Do you have a projector currently or do you need to buy one? What equipment do you have, and what do you want to buy?


----------



## kyledima (Apr 30, 2014)

i have a projector and wall mount
i need surround sound, some way to project on the wood panels, and an easy way to hook up my dvd xbox and Directv to my projector in a organized fashion as this temporary. other than that i will use some of the stuff from the old setup


----------



## NBPk402 (Feb 21, 2012)

kyledima said:


> i have a projector and wall mount
> i need surround sound, some way to project on the wood panels, and an easy way to hook up my dvd xbox and Directv to my projector in a organized fashion as this temporary. other than that i will use some of the stuff from the old setup


How big will the screen be?


----------



## kyledima (Apr 30, 2014)

7 ft


----------



## NBPk402 (Feb 21, 2012)

kyledima said:


> 7 ft


You might be able yo make a screen out of Formica... I believe that is what some people do. If not then you can easily make a wood frame and stretch the material over it. My last screen I bought some Draper screen material for less than $50 and made a wood frame in an afternoon and it worked out fine for 5 years (till I sold the house and moved).


----------



## kyledima (Apr 30, 2014)

also how can i hook up my other media and make use of the little space i have


----------



## NBPk402 (Feb 21, 2012)

I would get a AVR and hook up everything to it and then hook that up to the projector. That is how I do mine.


----------



## kyledima (Apr 30, 2014)

ok what about the directv would it work properly if it was hooked to the avr (hd dvr)


----------



## NBPk402 (Feb 21, 2012)

kyledima said:


> ok what about the directv would it work properly if it was hooked to the avr (hd dvr)

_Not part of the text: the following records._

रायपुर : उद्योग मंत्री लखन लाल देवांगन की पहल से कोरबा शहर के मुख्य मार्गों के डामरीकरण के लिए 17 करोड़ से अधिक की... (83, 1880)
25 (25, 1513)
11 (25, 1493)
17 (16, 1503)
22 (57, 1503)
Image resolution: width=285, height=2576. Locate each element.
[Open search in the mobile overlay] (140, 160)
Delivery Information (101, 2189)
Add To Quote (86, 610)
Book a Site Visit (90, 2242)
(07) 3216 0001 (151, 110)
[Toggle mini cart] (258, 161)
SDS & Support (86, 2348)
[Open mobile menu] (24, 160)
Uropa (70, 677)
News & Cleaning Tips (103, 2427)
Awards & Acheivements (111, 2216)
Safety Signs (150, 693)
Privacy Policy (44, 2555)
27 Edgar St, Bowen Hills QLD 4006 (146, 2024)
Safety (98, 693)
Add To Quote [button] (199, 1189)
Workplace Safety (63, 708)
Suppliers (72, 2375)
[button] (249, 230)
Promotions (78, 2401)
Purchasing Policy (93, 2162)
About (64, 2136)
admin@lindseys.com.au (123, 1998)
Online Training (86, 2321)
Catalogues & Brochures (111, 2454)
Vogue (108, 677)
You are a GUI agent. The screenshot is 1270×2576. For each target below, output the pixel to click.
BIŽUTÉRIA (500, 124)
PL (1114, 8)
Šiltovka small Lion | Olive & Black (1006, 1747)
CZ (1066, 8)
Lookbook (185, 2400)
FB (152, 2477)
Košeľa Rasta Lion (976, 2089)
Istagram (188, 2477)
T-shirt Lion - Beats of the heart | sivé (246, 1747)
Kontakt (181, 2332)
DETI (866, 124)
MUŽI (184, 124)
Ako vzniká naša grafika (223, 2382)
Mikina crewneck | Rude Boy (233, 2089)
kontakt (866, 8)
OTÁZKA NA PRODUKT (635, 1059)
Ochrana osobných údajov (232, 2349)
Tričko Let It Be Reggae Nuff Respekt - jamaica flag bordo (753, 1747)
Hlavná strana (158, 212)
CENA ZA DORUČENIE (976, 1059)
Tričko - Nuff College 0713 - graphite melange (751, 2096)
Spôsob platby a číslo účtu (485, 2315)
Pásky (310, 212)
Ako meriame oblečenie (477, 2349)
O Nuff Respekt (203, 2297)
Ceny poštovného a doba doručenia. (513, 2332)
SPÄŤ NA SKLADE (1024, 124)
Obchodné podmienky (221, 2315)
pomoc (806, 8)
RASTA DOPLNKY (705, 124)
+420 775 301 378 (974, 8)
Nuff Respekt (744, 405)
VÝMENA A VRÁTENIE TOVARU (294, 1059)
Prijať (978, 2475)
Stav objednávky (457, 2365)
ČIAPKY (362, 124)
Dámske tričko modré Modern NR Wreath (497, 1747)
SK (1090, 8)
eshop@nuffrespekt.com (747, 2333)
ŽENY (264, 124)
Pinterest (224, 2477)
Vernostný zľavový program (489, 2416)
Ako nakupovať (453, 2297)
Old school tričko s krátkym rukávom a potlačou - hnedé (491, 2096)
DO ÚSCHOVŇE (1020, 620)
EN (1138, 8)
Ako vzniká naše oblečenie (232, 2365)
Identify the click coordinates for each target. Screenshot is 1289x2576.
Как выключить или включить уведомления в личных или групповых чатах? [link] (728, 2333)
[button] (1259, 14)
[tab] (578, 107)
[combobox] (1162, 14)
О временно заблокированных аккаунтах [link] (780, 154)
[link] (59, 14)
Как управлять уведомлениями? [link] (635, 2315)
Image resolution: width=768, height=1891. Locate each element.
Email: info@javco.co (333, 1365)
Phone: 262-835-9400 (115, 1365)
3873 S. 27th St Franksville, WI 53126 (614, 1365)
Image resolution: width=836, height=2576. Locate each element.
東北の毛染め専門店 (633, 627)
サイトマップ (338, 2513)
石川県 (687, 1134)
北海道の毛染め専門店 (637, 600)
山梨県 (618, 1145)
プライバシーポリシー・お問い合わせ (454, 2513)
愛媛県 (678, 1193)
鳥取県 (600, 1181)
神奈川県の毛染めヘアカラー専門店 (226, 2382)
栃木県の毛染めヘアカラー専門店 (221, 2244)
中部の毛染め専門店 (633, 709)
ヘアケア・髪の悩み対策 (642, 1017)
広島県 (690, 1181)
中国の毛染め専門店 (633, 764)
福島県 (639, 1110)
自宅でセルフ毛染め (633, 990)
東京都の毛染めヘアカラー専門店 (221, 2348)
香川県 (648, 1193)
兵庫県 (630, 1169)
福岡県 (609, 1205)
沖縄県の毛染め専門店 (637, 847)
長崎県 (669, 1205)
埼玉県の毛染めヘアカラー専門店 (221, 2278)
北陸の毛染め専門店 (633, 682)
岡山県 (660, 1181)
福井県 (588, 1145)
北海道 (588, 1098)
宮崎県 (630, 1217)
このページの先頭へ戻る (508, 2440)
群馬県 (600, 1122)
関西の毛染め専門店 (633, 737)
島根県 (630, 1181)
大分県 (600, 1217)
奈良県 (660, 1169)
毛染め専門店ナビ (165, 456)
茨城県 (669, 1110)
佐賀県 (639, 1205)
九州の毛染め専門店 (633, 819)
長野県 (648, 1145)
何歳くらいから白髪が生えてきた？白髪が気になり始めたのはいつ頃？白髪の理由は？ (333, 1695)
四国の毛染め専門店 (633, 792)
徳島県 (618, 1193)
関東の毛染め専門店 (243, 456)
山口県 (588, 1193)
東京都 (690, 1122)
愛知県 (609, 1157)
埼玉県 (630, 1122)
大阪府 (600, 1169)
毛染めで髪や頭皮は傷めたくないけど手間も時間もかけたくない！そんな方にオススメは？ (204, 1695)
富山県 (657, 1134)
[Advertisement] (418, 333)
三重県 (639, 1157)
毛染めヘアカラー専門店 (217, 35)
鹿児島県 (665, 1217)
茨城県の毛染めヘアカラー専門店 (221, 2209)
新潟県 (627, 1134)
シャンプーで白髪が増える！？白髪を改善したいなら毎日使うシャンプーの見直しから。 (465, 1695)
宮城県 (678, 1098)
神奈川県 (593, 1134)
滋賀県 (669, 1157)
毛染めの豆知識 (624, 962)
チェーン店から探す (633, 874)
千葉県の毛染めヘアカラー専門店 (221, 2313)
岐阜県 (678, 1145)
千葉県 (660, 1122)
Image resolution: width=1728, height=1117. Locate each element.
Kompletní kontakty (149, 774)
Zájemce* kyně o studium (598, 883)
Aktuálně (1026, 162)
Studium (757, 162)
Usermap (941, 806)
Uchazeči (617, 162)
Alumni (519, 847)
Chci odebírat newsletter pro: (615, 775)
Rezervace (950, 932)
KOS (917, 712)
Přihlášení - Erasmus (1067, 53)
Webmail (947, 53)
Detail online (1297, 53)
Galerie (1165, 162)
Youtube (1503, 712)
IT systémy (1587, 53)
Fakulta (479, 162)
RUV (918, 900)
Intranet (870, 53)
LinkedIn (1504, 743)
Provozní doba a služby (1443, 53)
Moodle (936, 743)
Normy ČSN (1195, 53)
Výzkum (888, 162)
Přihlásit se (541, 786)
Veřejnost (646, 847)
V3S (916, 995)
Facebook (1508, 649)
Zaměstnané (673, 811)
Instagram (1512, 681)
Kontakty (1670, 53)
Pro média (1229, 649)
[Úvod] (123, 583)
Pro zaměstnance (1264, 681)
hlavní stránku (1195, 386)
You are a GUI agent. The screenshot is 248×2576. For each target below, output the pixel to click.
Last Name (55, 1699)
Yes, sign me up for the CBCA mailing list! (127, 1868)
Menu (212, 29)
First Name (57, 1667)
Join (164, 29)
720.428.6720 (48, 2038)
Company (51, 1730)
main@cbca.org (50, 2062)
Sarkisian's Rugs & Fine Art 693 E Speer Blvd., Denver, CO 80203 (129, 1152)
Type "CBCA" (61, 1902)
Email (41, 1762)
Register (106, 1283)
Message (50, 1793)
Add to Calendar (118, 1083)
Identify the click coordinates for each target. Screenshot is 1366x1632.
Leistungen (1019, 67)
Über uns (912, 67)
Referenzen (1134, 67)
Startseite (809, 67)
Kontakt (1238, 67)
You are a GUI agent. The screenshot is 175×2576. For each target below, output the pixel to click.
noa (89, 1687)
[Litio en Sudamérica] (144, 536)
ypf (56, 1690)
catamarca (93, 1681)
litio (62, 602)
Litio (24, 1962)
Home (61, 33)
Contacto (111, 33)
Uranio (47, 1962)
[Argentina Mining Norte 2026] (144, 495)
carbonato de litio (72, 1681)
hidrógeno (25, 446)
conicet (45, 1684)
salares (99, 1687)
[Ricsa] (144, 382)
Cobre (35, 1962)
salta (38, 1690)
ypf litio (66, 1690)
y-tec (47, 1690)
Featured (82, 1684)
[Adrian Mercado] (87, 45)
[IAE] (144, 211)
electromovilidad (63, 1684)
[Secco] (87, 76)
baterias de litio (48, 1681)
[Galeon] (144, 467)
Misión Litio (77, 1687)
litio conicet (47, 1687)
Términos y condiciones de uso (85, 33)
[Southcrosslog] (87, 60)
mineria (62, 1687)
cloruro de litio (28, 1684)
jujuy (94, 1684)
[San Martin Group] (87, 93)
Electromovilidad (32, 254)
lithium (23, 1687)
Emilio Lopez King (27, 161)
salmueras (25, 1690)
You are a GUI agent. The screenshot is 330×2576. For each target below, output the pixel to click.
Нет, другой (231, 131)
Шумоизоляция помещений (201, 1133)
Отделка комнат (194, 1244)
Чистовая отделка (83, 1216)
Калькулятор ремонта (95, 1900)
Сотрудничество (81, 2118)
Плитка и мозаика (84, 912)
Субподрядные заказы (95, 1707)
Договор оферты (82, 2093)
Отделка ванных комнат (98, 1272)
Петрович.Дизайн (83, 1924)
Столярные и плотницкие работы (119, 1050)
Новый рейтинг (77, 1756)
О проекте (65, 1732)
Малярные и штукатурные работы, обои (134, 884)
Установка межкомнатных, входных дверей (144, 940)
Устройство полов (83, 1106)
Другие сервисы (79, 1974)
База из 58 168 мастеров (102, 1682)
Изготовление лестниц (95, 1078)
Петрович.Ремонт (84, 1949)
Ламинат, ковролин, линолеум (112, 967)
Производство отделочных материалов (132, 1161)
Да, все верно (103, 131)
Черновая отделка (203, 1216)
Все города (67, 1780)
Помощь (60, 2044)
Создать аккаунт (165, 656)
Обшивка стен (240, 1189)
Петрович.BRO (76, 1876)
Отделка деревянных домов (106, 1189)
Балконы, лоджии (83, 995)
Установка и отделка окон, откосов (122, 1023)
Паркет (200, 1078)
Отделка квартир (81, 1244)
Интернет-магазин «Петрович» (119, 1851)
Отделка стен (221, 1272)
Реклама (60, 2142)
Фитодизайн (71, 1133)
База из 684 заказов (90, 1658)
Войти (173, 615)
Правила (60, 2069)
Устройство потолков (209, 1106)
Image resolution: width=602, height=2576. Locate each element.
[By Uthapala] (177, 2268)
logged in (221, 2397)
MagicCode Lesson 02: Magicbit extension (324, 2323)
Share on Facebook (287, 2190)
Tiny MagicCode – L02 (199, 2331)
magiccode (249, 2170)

90% of all AVRs have HDMI, SVHS, component, and composite inputs (I have not seen a new one that doesn't have all of the hookups listed... Some older ones will not have HDMI, and even older ones won't have component.), which should cover you for anything you want to hookup other than possibly a PC. On a PC you can most likely (if it won't hookup to the AVR) hook it up directly to the projector for video and hookup the audio to an available input on the AVR.All you need is a AVR that has enough inputs to do what you need.


----------



## kyledima (Apr 30, 2014)

i had done some research. first time buying do you have any suggestions for a avr speaker combo


----------



## kyledima (Apr 30, 2014)

also this may be pushing it but is there a way to control the avr with an iphone not sure if its possible
i can spend a fair amount as i am keeping that


----------



## NBPk402 (Feb 21, 2012)

kyledima said:


> also this may be pushing it but is there a way to control the avr with an iphone not sure if its possible
> i can spend a fair amount as i am keeping that


There are quite a few AVRs that have iPhone control... I am not sure about in the $500 range including speakers though.


----------



## kyledima (Apr 30, 2014)

ok do you have a guesstamet of how much it would cost just a guess


----------



## NBPk402 (Feb 21, 2012)

I believe this one will do it... http://usa.denon.com/us/Product/Pag...atId=AVReceivers(DenonNA)&Pid=AVRE400(DenonNA)

Here is a package deal on one with speakers... http://www.accessories4less.com/mak...-speaker-package-black/1.html#!specifications

This was just a quick search... There could be better setups that will do the same for the same cash or less...


----------



## kyledima (Apr 30, 2014)

Thank you for all of your help


----------